Fletcher, an Army biochemist, has a doctorate in genetics and conducted his postdoctoral research in radiation biology. His knowledge of radioactive environments and the treatment of radiation injuries makes him an ideal candidate to present at the conference.
“The issue of operating in a radioactive environment is more critical today than it has been since the end of the Cold War,” Fletcher said. “Since the Russian Federation invaded Ukraine in February, there has been increased rhetoric around the use of nuclear weapons and an increased risk of a radiological incident.”
Fletcher explained how ionizing radiation damages DNA and the body’s ability to repair damaged DNA and continue normal cell function. (Ionizing radiation provides enough energy to disrupt the normal structure of surrounding materials, such as living tissue. Tissue damage occurs when DNA repair is overwhelmed). A person’s typical exposure to background radiation is 2.4 millisieverts, or mSv per year, and at 100 mSv there is a slightly increased risk of cancer.
Fletcher then examined the biology of radiation through five historical exhibits. Hiroshima and Nagasaki both experienced extremely high exposure due to the use of nuclear weapons.
“Detonating a bomb high enough that the fireball does not actually hit the Earth’s surface is called an air blast. Conversely, a nuclear bomb that explodes at surface level, on land or in water, is perceived as an explosion on the surface,” Fletcher said.
Both explosions were surface explosions, dragging debris into the air, resulting in radioactive fallout. These explosions resulted in the exposure of a large number of people to high levels of radiation. To this day, thousands of people are still being followed for high rates of cancer. The survivors had a significantly elevated rate of cancer, while their offspring showed no signs of increased abnormalities and no detected elevation in mutation rate.

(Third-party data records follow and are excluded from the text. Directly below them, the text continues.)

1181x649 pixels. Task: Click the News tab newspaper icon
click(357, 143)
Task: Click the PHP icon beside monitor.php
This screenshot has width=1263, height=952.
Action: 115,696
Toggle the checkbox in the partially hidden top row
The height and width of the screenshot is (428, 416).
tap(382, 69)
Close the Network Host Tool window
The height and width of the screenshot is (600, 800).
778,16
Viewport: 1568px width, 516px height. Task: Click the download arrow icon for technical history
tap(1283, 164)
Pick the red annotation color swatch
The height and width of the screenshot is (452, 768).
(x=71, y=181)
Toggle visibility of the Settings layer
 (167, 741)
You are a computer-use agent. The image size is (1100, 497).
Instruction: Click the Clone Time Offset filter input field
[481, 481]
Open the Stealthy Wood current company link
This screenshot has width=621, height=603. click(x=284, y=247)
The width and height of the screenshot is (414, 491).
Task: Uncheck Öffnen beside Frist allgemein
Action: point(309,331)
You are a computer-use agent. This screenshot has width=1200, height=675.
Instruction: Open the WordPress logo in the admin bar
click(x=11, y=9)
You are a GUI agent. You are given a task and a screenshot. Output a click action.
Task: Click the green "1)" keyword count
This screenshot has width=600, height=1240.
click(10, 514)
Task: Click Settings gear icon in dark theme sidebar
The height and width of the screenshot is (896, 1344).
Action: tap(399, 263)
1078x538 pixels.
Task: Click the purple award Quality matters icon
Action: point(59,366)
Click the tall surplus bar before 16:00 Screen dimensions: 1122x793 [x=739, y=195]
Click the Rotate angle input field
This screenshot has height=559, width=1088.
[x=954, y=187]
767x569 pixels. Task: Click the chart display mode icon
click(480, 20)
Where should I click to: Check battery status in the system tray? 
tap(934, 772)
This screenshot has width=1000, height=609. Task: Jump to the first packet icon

The study of the Chernobyl disaster in 1986 (due to the shutdown of a reactor causing the explosion of reactor 4) and the Fukushima nuclear accident in 2007 (due to an earthquake and a subsequent tsunami damaging cooling systems and resulting in partial meltdown of reactors and release of radiation) focusing on increased health problems, acute radiation illnesses and potential for cancer as a function of distance from the epicenter and radiation exposure levels.
“The lessons learned from these radiological/nuclear incidents are directly related to the effects of specific doses of radiation on biology. They also taught us how difficult it is to track people exposed to radiation and determine their exact dose,” Fletcher said. “This highlights the importance of being able to track the amount of radiation a soldier is exposed to in order to treat that person specifically.”
Fletcher concluded the presentation by drawing attention to the invaluable data obtained from radiation during space travel and its applicability to the battlefield. Radiation protection in space is crucial, as some radiation particles can penetrate the skin, damage cells and DNA, and/or cause acute radiation sickness. However, unlike most environments, it is impossible to escape space radiation while traveling in space. Similarly, in a radioactive combat zone, it may not be possible to quickly escape from a radioactive environment.
“The Russian invasion of Ukraine has brought to the fore at least two concerns, 1) an increased global threat of a radiological disaster and 2) rapid entry and exit will be difficult in large-scale operations. two concerns are combined, it creates an environment for the warfighter in which we need to begin to prepare to fight and operate for potentially extended periods of time in a radiological environment,” Fletcher said.
Fletcher was awarded the CIOMR JMROW “Best Overall Presentation” award and will pursue a position as a technical adviser with the NATO CBRN Task Force.
Fletcher’s unit, the 491st MCAS, is currently assigned to the Command and Control CBRN Response Element-A, or C2CRE-A, mission. Under the direction of the Secretary of Defense, the Military CBRN Response Enterprise will conduct CBRN response operations in the United States and its territories or outside the continental United States to support civil authorities in response to CBRN incidents in order to save lives and minimize human suffering.
The 491st MCAS conducts quarterly training exercises to hone decontamination tactics and techniques and identify and treat acute radiation syndrome and chronic radiation sickness. Since 2019, the unit has trained at Exercise Guardian Response at Muscatatuck Urban Training Center, Indiana, conducting a CBRN disaster in a controlled environment.